TASK DIRECTIONS: Copy the listing between the lines containing "For every named target in this 784×2576" and "Ontmoet ons team (79, 407)", inclusive, and scale every answer coordinate by 1.7, rounding to whole numbers with halves rounded up. Keep the requests and their sample formats unchanged, and give only these lines.

DATASET ROWS:
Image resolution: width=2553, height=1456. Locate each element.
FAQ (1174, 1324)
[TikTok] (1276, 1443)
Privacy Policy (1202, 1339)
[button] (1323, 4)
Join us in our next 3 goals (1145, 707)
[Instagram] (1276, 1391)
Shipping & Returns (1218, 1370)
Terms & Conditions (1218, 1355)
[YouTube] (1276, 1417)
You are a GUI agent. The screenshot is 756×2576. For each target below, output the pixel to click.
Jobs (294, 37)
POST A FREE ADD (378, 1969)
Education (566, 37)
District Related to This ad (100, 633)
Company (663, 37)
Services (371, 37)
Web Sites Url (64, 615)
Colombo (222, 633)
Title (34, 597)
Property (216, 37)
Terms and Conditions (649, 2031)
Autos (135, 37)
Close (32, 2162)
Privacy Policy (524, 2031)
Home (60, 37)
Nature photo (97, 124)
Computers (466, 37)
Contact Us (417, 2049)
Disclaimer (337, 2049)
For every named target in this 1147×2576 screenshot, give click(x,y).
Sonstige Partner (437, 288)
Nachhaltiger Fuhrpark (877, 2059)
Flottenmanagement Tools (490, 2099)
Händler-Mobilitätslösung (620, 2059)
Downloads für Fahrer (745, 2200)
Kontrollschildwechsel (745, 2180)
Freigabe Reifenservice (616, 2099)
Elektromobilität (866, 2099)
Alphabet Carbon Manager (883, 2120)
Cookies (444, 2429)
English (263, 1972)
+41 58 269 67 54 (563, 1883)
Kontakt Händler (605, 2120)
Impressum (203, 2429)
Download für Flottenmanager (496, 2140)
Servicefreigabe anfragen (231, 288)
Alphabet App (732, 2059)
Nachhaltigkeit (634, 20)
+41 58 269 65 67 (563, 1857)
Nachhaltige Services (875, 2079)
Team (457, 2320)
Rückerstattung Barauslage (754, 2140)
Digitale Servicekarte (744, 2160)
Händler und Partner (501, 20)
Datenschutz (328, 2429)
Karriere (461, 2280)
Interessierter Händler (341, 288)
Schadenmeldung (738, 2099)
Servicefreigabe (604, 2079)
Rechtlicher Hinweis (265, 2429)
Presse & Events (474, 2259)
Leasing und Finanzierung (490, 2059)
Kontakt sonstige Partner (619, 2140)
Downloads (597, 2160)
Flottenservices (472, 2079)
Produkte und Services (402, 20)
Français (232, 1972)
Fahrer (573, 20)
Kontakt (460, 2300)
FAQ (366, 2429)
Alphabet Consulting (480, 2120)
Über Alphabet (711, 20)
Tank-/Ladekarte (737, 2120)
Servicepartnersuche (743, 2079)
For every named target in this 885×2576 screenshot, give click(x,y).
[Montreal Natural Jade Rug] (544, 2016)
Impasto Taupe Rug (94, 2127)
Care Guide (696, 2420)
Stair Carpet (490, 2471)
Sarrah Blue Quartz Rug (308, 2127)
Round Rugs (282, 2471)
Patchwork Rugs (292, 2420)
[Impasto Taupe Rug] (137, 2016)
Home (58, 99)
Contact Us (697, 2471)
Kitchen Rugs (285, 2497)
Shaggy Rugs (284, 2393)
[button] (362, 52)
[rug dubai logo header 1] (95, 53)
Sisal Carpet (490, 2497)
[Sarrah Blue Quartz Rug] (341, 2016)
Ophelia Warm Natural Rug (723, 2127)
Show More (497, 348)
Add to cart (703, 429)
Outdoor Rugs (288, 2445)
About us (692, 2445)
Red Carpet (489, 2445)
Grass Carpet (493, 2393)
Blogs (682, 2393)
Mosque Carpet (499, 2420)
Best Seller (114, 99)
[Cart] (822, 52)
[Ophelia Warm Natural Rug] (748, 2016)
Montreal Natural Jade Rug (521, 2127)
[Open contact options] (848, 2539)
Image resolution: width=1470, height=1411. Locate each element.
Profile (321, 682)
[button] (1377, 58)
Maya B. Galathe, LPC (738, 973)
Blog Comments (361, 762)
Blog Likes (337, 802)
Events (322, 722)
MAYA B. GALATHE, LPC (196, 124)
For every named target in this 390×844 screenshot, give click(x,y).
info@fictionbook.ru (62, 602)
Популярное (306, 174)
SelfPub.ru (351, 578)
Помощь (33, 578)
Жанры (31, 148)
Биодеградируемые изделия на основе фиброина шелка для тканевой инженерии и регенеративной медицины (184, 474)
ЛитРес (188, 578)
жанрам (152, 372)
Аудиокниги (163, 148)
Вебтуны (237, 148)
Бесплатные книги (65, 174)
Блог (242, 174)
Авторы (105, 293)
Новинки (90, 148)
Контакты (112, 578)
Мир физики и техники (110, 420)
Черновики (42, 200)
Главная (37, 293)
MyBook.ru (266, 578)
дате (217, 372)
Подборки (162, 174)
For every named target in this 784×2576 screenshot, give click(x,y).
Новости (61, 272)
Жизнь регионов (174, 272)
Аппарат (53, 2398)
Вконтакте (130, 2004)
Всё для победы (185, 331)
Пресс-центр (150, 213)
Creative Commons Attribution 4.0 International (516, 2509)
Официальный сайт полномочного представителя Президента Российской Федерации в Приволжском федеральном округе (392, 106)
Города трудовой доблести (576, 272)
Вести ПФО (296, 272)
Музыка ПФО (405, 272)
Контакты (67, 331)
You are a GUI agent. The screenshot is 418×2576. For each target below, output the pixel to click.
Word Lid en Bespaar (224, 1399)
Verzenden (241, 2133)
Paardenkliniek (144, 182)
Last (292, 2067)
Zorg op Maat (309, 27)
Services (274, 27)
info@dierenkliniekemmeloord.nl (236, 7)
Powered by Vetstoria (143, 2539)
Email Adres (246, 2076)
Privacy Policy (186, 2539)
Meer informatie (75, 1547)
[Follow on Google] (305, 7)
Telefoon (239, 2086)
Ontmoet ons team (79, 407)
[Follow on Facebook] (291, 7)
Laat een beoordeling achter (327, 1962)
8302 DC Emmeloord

SOLUTION:
For every named target in this 784×2576 screenshot, give click(x,y).
Новости (104, 462)
Жизнь регионов (296, 462)
Аппарат (90, 4077)
Вконтакте (221, 3407)
Всё для победы (315, 563)
Пресс-центр (255, 362)
Creative Commons Attribution 4.0 International (877, 4265)
Официальный сайт полномочного представителя Президента Российской Федерации в Приволжском федеральном округе (666, 180)
Города трудовой доблести (979, 462)
Вести ПФО (503, 462)
Музыка ПФО (689, 462)
Контакты (114, 563)
You are a GUI agent. The screenshot is 418×2576. For each target below, output the pixel to click.
Word Lid en Bespaar (381, 2378)
Verzenden (410, 3626)
Paardenkliniek (245, 309)
Last (496, 3514)
Zorg op Maat (525, 46)
Services (466, 46)
info@dierenkliniekemmeloord.nl (401, 12)
Powered by Vetstoria (243, 4316)
Email Adres (418, 3529)
Privacy Policy (316, 4316)
Meer informatie (128, 2630)
[Follow on Google] (519, 12)
Telefoon (406, 3546)
Ontmoet ons team (134, 692)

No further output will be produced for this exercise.